Fig. 2: AZ2429 binds to PAR2 and activates multiple signalling pathways.

a Chemical structure of most active enantiomer of the potent agonist compound (AZ2429). AZ2429 (blue) and known PAR2 agonists SLIGKV-NH₂ (black) and GB110 (grey) were pharmacologically profiled for: b competitive binding against [³H]-GB110 in membrane preparations of HEKexpi293 cells overexpressing human PAR2; c Ca²⁺ mobilisation and d IP1 production in 1321N1-hPAR2 cells; as well as e β-arrestin-2 recruitment and f phosphorylation of ERK1/2 in U2OS-hPAR2 cells. No agonistic effects were detected in parental 1321N1 cells, exemplified in the Ca²⁺ assay (open symbols).
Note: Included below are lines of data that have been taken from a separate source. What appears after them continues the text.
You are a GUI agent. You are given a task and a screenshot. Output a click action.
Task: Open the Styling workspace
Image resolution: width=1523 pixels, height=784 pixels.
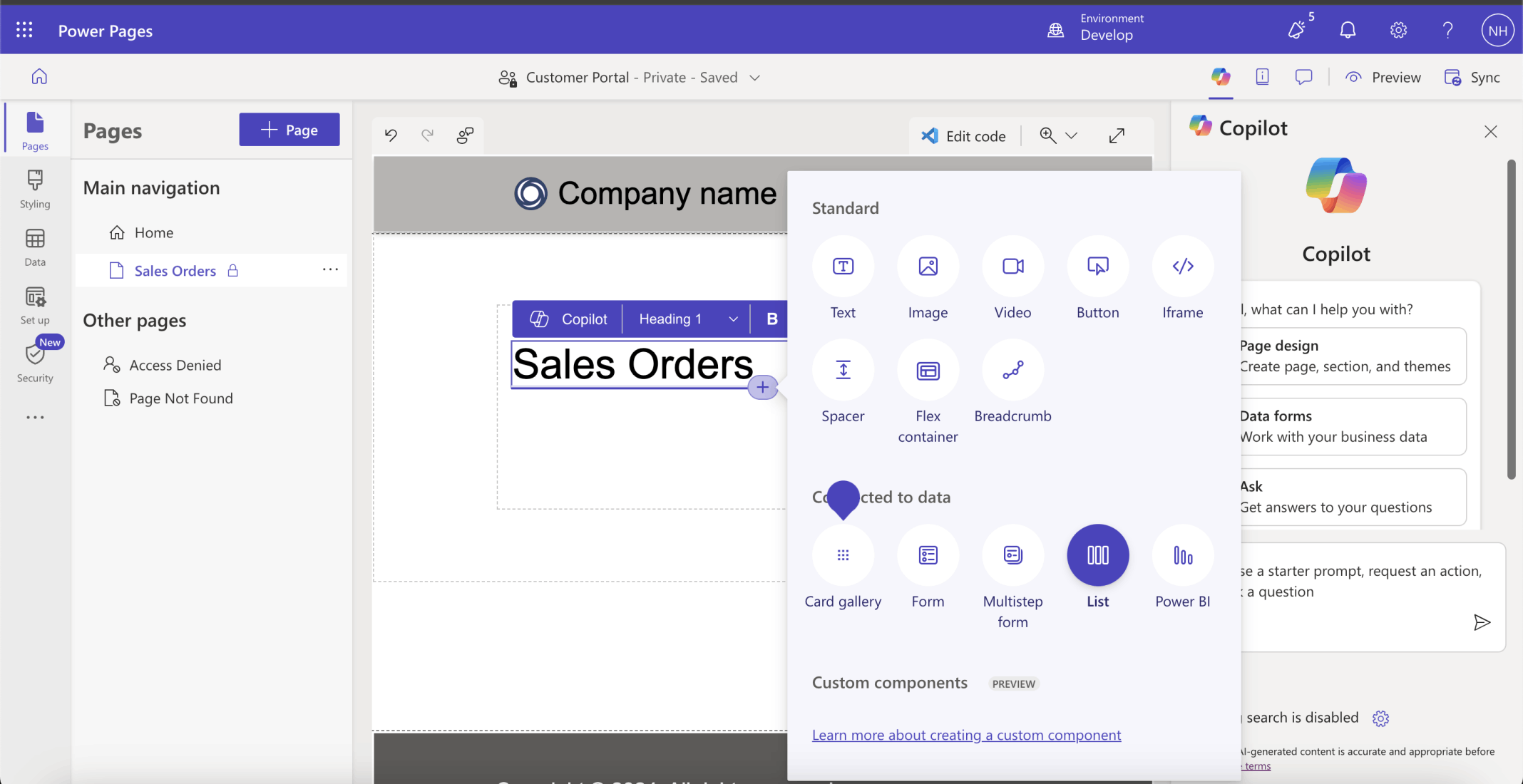(35, 189)
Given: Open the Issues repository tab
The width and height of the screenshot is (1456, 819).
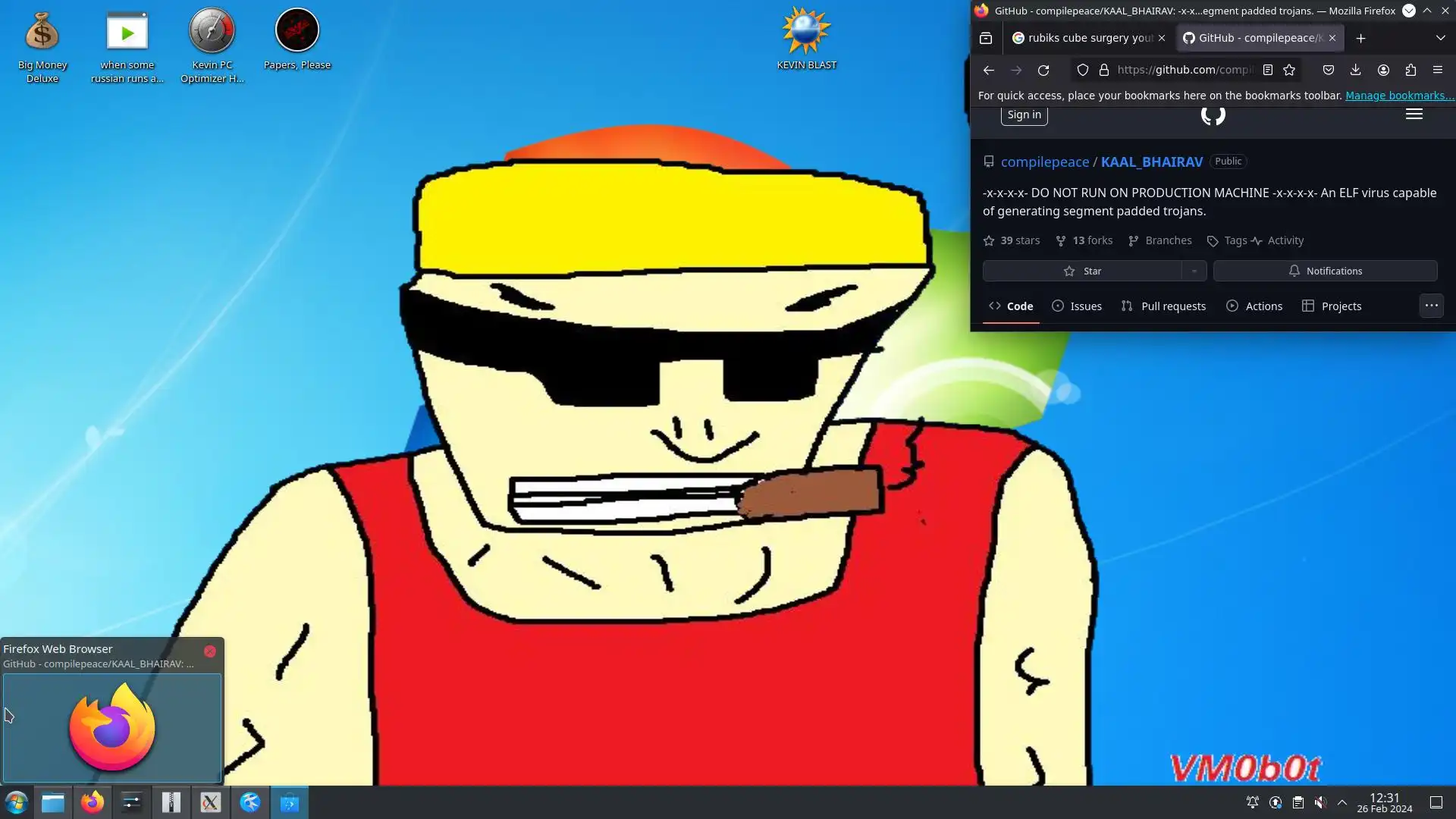Looking at the screenshot, I should click(x=1077, y=306).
Agonist responses were calculated as % maximum response of SLIGKV-NH₂. Graphs show representative data of 2 or more experiments, presented as individual data points with error bars denoting the s.e.m. The comprehensive pharmacological data are stated in Table 2. g Refined model of AZ2429 (blue) in the PAR2 receptor generated through molecular docking calculations in an adapted model of the PAR2 structure. Superimposed is AZ8838 (magenta) from the crystal structure (PDB 5NDD) showing the overlap of the benzyl substituents of each compound. Important receptor side chains are colour-coordinated based on their spatial localisation.